L’abricot, le fruit-pilote du chutney indien

Le piquant, issu du piment, du gingembre, du poivre ou de la moutarde, introduit le relief. L’abricot, dans un cadre d’épices indiennes, offre un terrain idéal : fruit très aromatique, sucre suffisant pour amortir la chaleur, chair capable de porter un bouquet d’épices sans disparaître. Dans un chutney d’abricots à l’indienne, le fruit arrive souvent en premier, puis la chaleur des épices se déploie progressivement, du fond de bouche jusqu’à la finale.
Quand le piquant est assumé, le chutney prend un rôle de condiment d’impact, prêt à réveiller un riz neutre, un curry doux, une omelette froide ; lorsque le piquant reste plus discret, il laisse l’abricot en avant-scène et travaille comme une chaleur de fond, perceptible sans agressivité.

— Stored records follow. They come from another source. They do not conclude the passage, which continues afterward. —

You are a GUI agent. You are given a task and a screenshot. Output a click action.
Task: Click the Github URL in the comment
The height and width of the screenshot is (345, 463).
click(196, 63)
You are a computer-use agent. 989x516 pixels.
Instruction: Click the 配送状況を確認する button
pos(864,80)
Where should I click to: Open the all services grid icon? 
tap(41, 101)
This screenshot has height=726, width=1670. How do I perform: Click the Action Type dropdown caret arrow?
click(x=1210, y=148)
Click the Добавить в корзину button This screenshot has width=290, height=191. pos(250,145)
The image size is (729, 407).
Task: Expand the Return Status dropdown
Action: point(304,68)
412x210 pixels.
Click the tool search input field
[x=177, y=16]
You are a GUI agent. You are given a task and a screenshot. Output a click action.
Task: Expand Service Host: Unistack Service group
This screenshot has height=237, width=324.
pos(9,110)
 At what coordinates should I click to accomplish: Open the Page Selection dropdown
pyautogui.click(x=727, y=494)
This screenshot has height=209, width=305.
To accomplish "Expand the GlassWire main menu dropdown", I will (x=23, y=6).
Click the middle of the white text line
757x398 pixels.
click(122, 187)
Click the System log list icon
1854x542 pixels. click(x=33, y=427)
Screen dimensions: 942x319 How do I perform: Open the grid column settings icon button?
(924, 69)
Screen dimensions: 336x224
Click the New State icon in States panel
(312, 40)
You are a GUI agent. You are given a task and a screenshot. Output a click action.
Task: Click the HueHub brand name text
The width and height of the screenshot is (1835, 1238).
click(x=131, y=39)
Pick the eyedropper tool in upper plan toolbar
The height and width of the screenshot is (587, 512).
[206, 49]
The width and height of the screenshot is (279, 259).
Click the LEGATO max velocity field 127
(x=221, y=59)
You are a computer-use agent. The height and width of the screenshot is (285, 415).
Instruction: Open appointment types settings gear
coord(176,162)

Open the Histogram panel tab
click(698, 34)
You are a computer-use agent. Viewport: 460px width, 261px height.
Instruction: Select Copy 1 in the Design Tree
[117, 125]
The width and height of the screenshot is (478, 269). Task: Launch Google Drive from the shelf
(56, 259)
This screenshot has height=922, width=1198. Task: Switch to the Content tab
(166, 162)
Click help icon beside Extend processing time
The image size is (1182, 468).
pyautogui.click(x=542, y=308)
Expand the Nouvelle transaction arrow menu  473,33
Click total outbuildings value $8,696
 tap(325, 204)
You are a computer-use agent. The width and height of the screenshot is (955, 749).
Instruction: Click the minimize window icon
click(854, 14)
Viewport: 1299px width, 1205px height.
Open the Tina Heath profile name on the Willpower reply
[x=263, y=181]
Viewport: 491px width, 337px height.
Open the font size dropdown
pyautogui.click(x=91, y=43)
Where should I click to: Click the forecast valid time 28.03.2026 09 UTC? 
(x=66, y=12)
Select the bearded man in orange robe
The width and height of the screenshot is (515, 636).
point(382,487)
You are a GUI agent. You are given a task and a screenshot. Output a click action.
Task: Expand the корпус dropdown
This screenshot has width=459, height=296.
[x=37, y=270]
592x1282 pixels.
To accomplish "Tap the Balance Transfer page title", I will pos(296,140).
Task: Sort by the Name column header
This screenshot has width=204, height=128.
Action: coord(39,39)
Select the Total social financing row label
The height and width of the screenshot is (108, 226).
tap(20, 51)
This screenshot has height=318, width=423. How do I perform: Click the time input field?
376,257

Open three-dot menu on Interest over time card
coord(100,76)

pot et cuillère de chutney d'abricot

Pour 4 personnes • Préparation : 20 min • Cuisson : 30 min

Rendement : 1 bocal d’environ 500 ml

INGRÉDIENTS

  • 380 g (2¾ tasses) d’abricots frais, dénoyautés et coupés en morceaux
  • 90 g (½ tasse) d’oignon, finement haché
  • 1 gousse d’ail, hachée finement
  • 10 ml (2 c. à thé) de gingembre frais râpé
  • 90 g (⅓ tasse + 1 c. à soupe) de sucre de canne
  • 75 ml (5 c. à soupe) de vinaigre de vin blanc
  • 5 ml (1 c. à thé) de graines de moutarde
  • 5 ml (1 c. à thé) de graines de cumin
  • 1 petit piment frais ou 2 ml (½ c. à thé) de piment séché en flocons, haché finement
  • 3 ml (½ c. à thé) de sel
  • 15 ml (1 c. à soupe) d’huile végétale neutre

PRÉPARATION

  1. Couper les abricots en morceaux, réserver. Hacher l’oignon et l’ail, râper le gingembre, préparer le piment.
  2. Déposer les graines de moutarde et de cumin dans une casserole, les chauffer à sec 1 à 2 minutes à feu moyen, jusqu’à ce qu’elles dégagent leur parfum.
  3. Ajouter l’huile, puis l’oignon, l’ail, le gingembre et le piment. Faire revenir 4 à 5 minutes en remuant, jusqu’à ce que l’oignon ramollisse.
  4. Incorporer les abricots, le sucre, le vinaigre et le sel. Mélanger pour bien répartir les épices et enrober les fruits.
  5. Baisser à feu doux et laisser mijoter 25 à 30 minutes, à découvert, en remuant de temps en temps, jusqu’à ce que les abricots soient fondants et que la texture soit épaisse, avec des morceaux encore visibles.
  6. Retirer du feu, laisser tiédir, puis verser dans un bocal de 500 ml propre et bien sec.